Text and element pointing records
====

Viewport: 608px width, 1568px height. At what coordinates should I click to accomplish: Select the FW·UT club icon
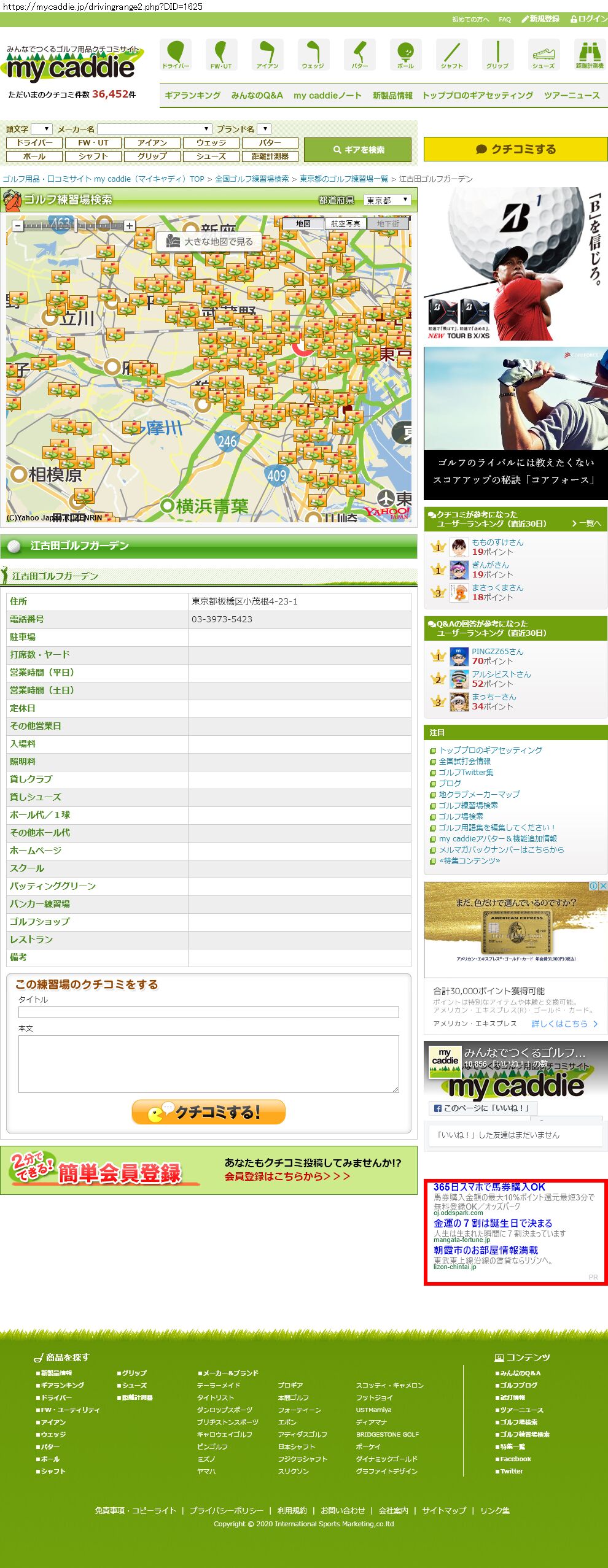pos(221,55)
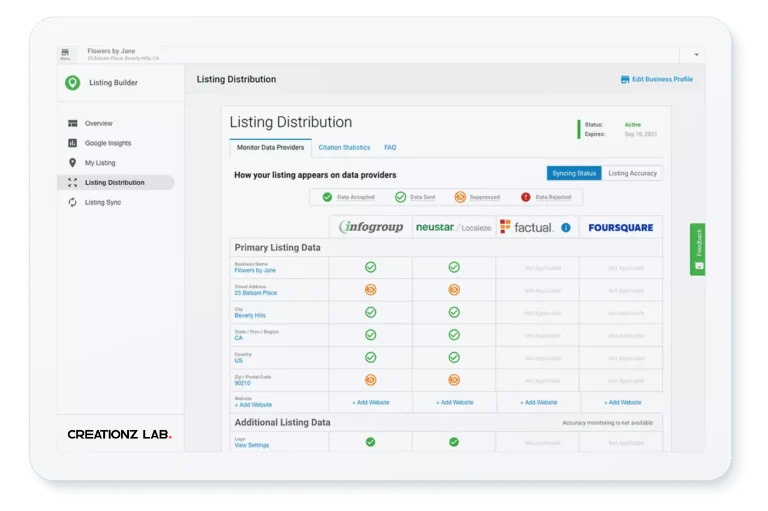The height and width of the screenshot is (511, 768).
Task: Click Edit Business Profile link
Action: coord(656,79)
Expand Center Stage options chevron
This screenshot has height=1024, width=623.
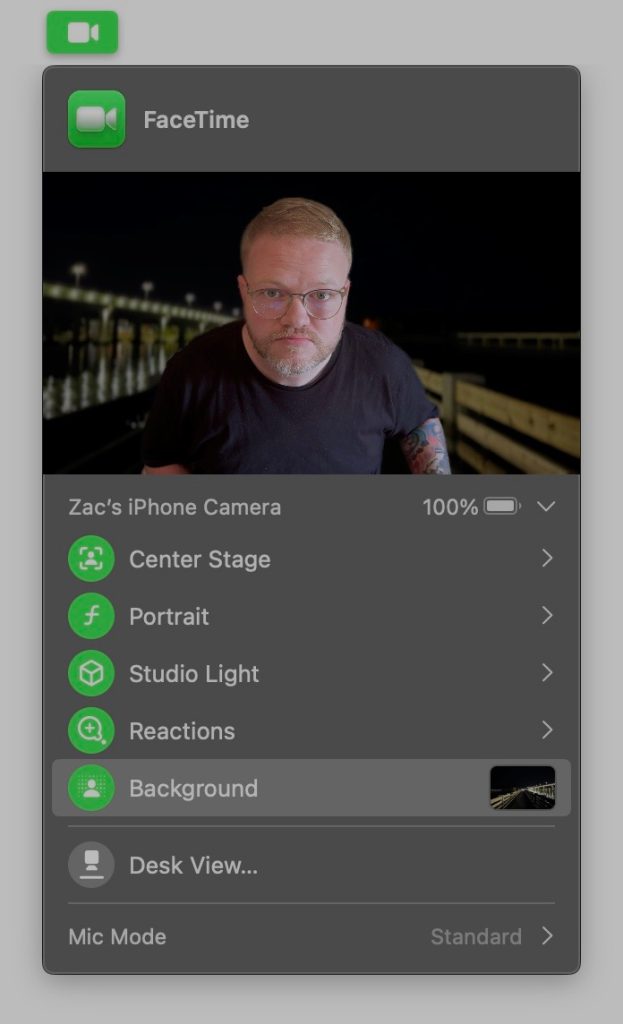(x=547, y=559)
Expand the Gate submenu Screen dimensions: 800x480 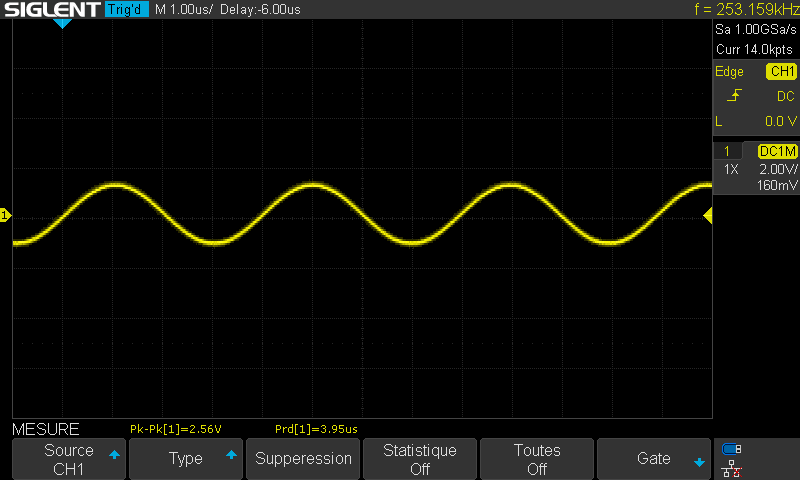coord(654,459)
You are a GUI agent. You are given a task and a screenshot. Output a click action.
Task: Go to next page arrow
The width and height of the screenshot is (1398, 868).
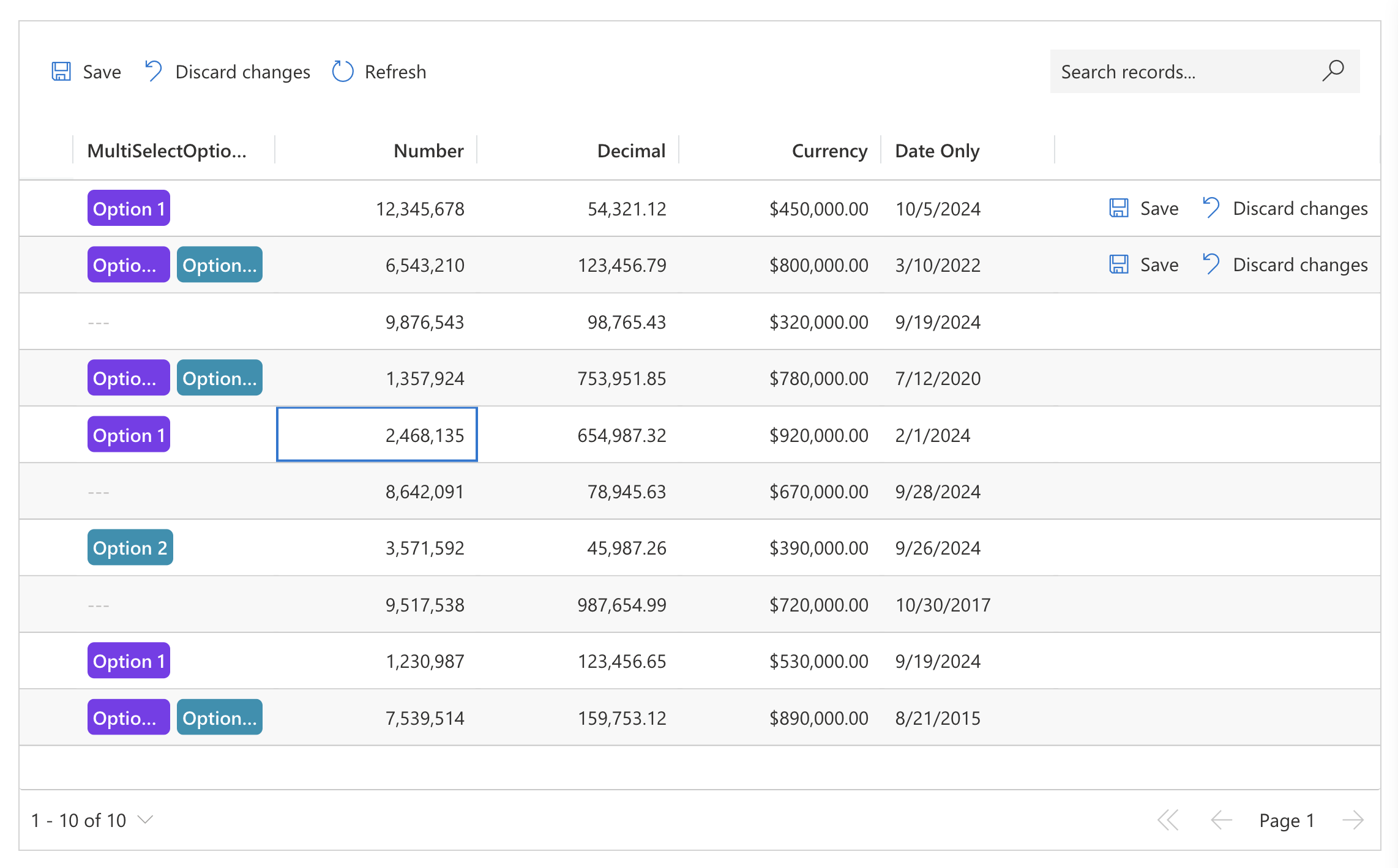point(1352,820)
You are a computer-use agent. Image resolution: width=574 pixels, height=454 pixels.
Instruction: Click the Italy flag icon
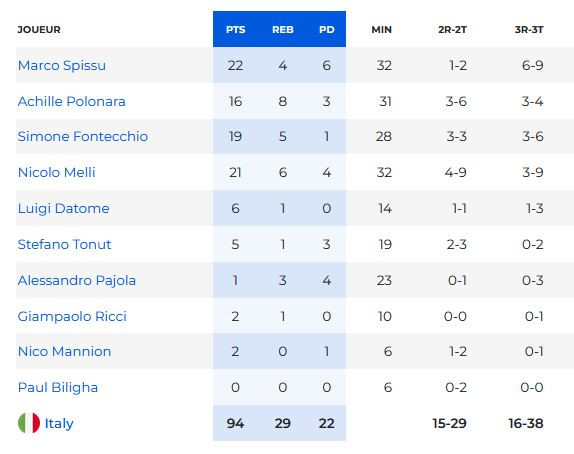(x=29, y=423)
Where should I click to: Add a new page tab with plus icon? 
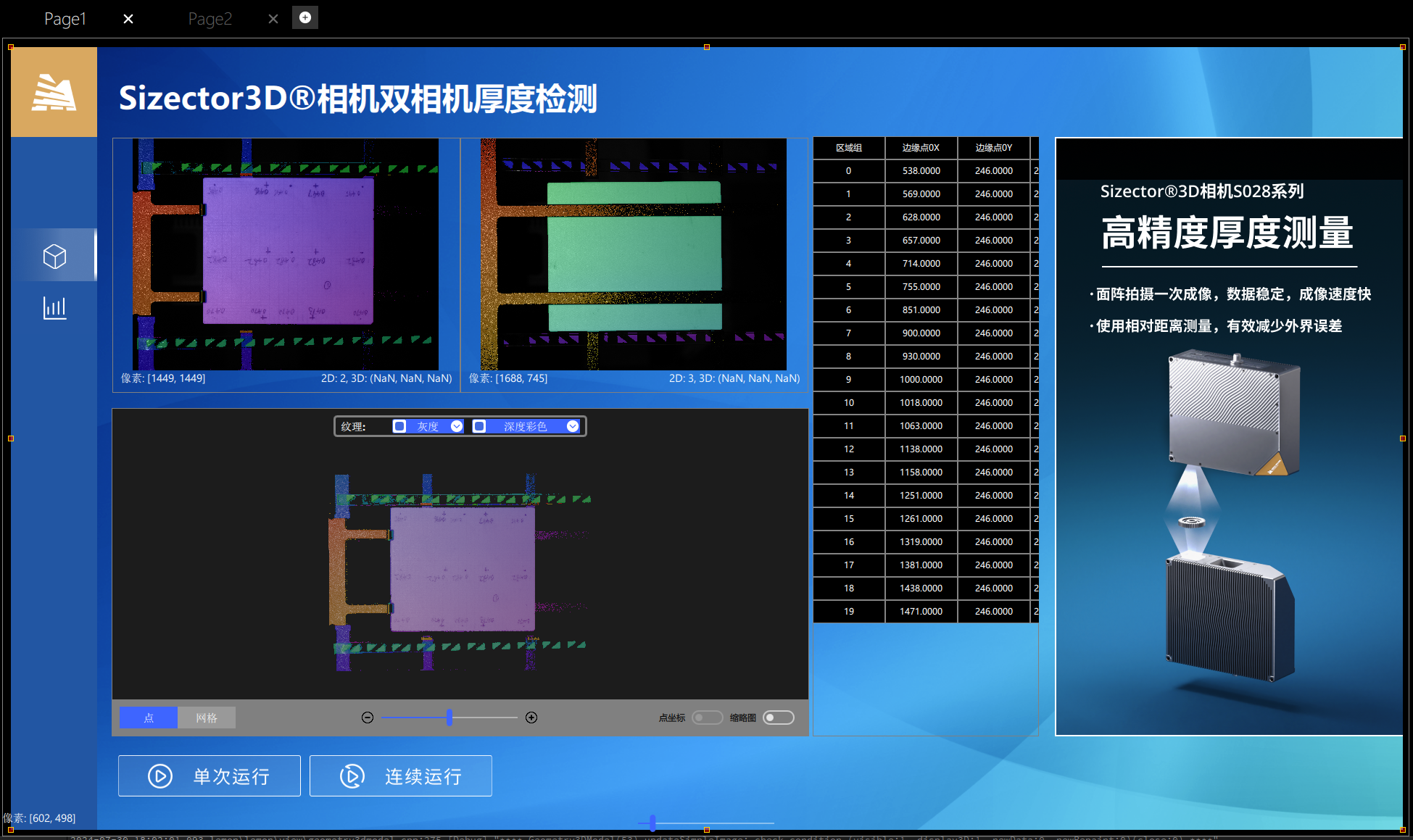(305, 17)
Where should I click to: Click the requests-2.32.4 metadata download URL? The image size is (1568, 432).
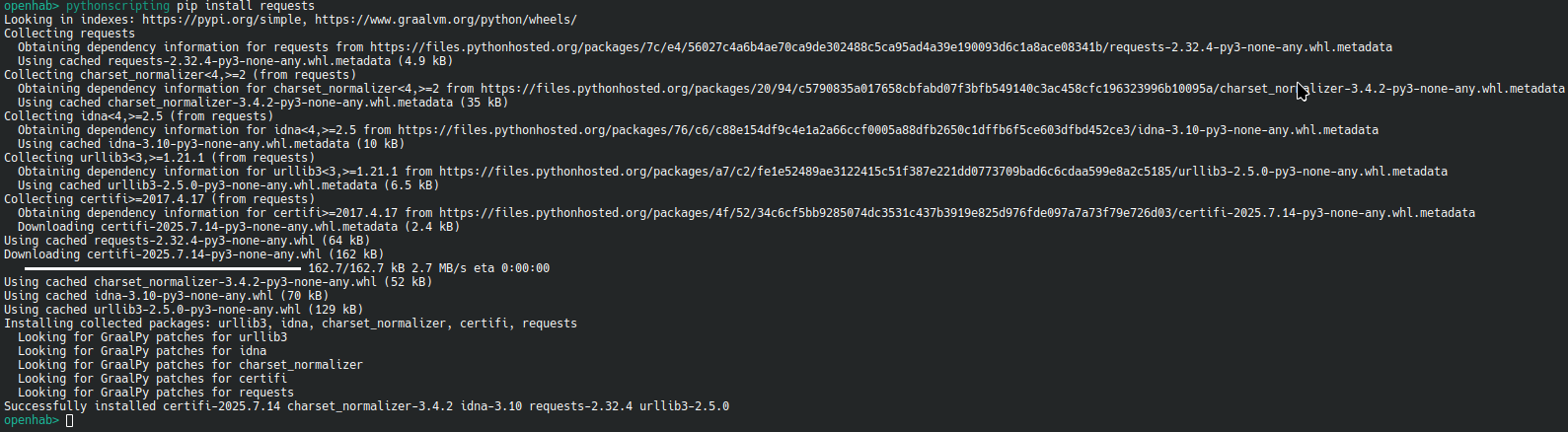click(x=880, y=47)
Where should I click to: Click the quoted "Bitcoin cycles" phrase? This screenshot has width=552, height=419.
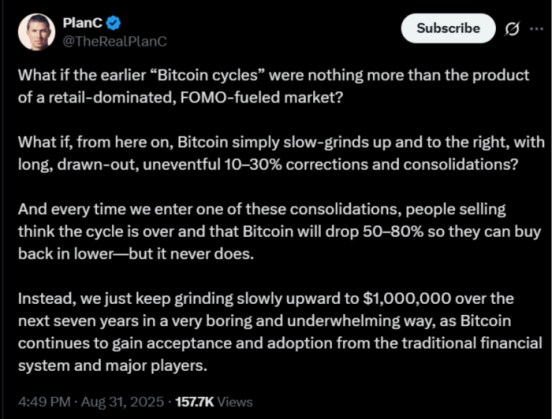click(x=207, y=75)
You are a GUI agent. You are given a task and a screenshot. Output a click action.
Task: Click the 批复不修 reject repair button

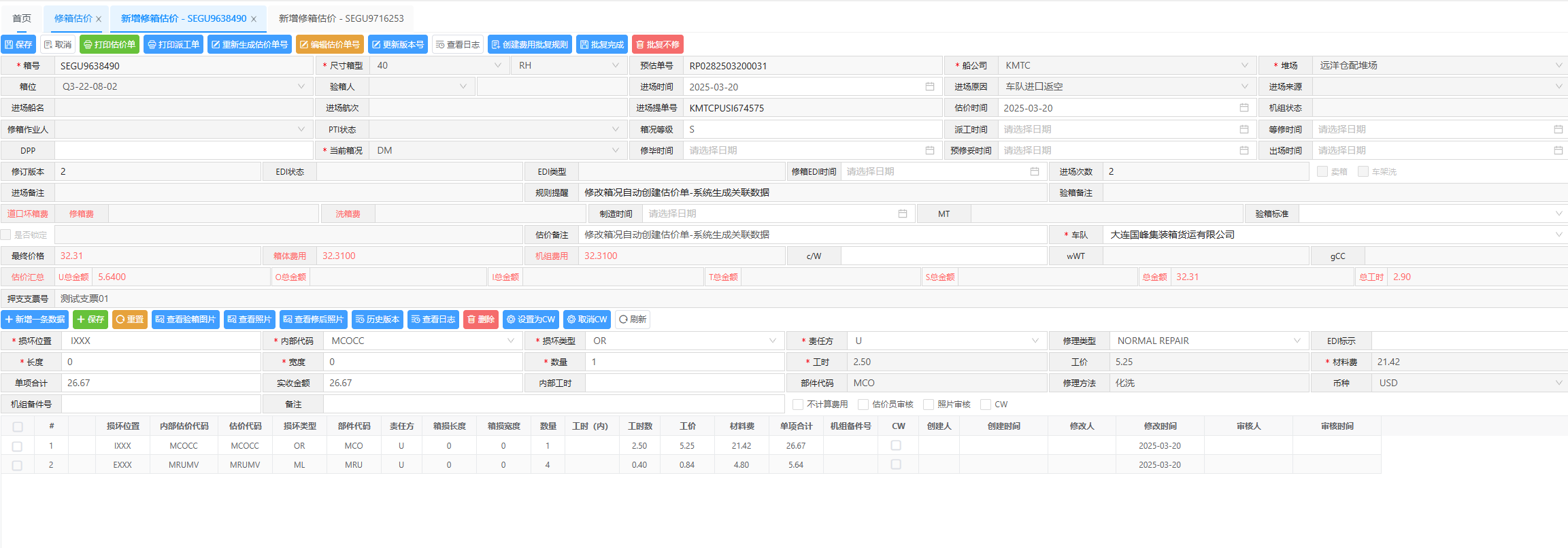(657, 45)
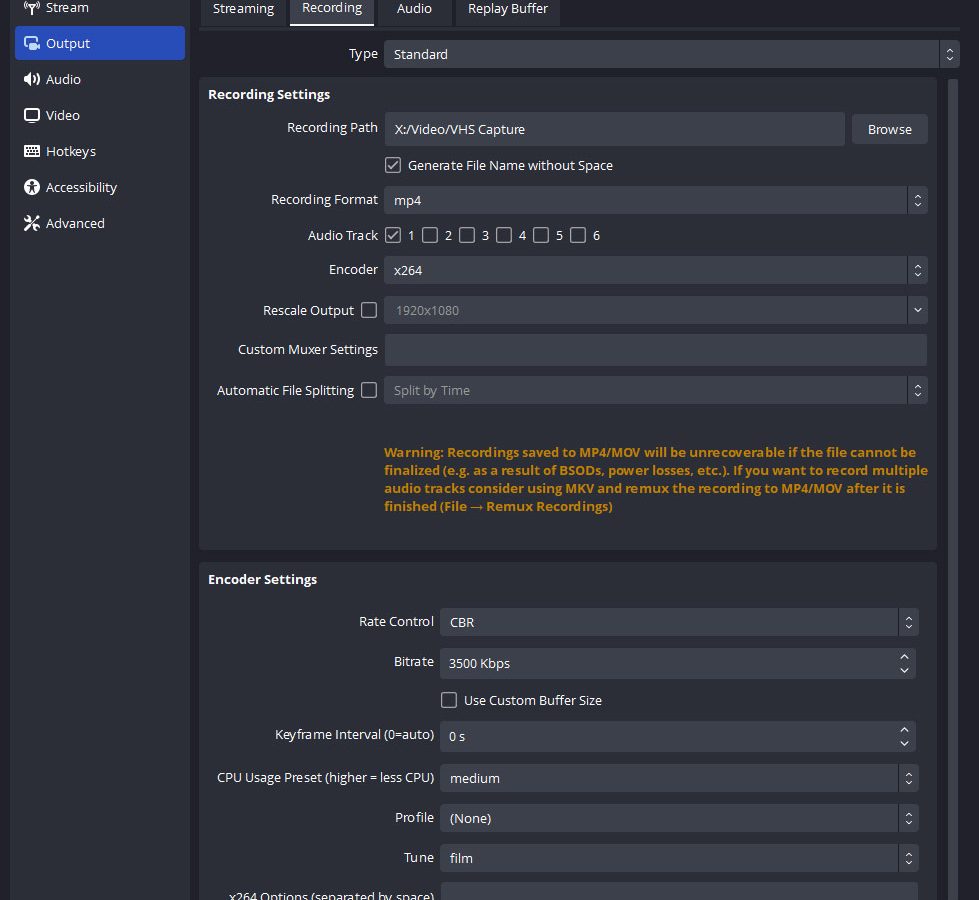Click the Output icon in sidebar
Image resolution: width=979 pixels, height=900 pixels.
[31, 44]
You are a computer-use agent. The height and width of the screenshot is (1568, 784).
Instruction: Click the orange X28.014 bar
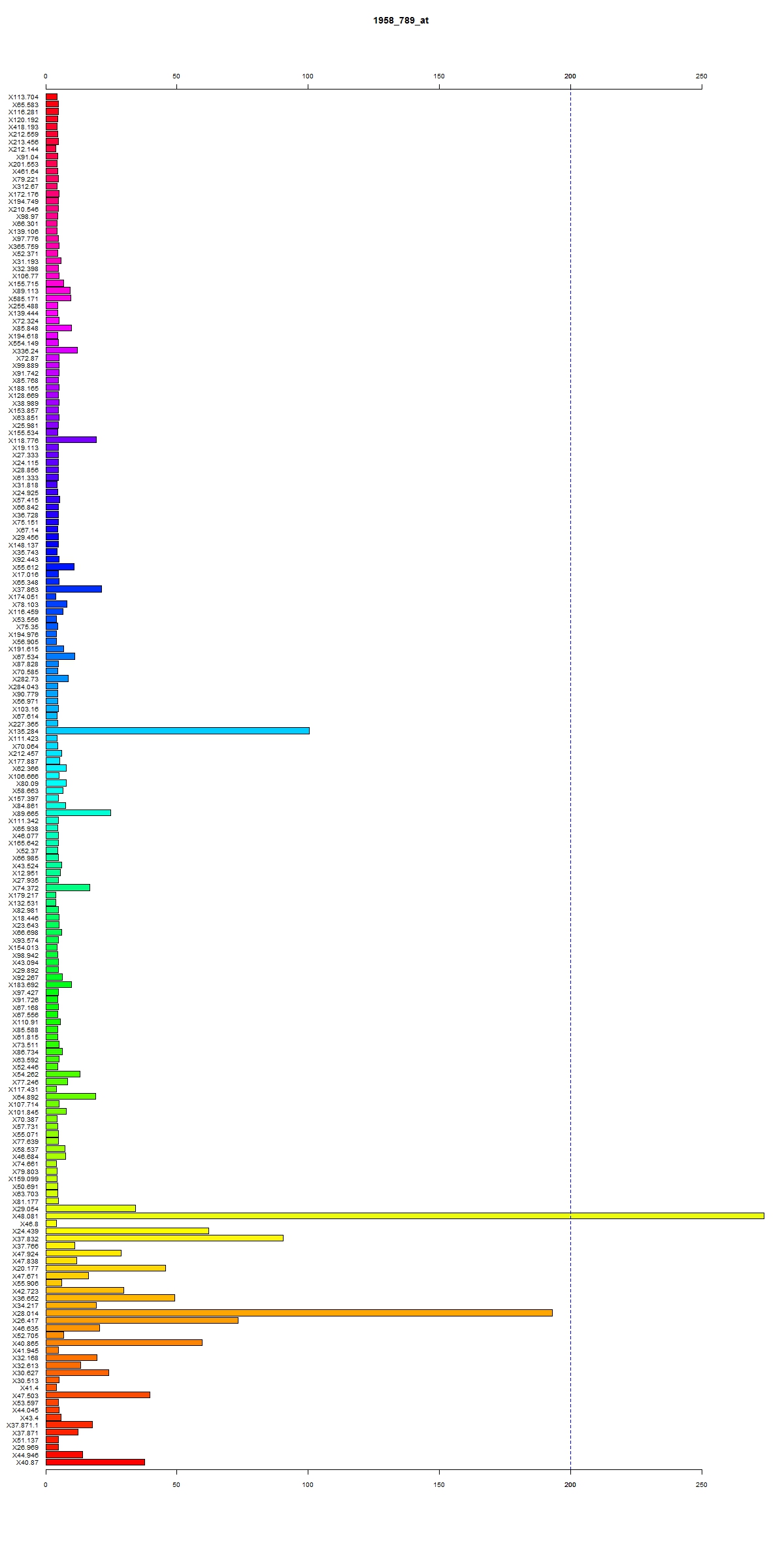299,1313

====

SHORT EXERCISE: Render the records from the beginning through the line that contains "(x=547, y=559)", inclusive, as a Markdown table with the columns No. and Text. Give each line a row number in No., omit blank lines, and leave the pictures out.

WRITTEN REPLY:
| No. | Text |
|---|---|
| 1 | Viewport: 608px width, 1568px height. At what coordinates should I click to accomplish: Select the FW·UT club icon |
| 2 | pos(221,55) |
| 3 | The height and width of the screenshot is (511, 768). |
| 4 | Task: Click Edit Business Profile link |
| 5 | Action: coord(656,79) |
| 6 | Expand Center Stage options chevron |
| 7 | This screenshot has height=1024, width=623. |
| 8 | (x=547, y=559) |